As the newly elected Assessor for San Bernardino County, I am very interested in monitoring and taking action to stimu­late economic development in the region. One of the key indicators of the regional growth is the value of the various prop­erty types within the County.

Over the last several years, dating back to 2008, there have been some very dra­matic changes in assessed property val­ue. Before we discuss property value, it is important to distinguish the difference between market and assessed property value.

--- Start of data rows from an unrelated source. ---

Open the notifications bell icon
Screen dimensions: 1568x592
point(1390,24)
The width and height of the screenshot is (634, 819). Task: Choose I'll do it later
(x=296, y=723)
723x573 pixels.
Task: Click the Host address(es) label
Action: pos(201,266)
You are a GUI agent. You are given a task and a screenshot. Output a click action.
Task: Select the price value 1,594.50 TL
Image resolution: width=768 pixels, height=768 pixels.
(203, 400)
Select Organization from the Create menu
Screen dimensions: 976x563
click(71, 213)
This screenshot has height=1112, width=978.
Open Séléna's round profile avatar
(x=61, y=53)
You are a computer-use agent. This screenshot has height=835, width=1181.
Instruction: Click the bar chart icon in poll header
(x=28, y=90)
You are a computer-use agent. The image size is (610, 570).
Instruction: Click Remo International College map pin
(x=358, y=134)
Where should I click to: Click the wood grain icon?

Market value: The lowest price a sell­er would be willing to receive while at the same time the highest price a buyer would be willing to accept on an open and competitive market.

Assessed value: Value utilized by the As­sessor as the basis for taxation of prop­erty. In California this is constrained by Proposition 13 enacted in 1978.

In the 2007-2008 timeframe, properties within San Bernardino County reached a peak point. However, with the down turn in the economy and the resulting reces­sion, many properties had a dramatic re­duction in value. Properties located in the High Desert area followed this same pat­tern. This region includes the incorporat­ed cities of Adelanto, Apple Valley, Bar­stow, Hesperia, and Victorville, as well as the unincorporated areas of Lucerne Valley, Pinon Hills/Phelan, Wrightwood, Helendale, Hinkley, Yermo/Daggett and Newberry Springs.

When looking at the difference in all High Desert secured property from the peak in 2008 until the low in 2012, there was an overall decrease of 35% in assessed value. The majority of the reduction was felt within residential property with a de­crease of 48.5%. This accounts for 93% (by number of properties) of all property. Commercial, industrial and agricultural property remained relatively the same during this time frame with only slight fluctuation in the assessed value.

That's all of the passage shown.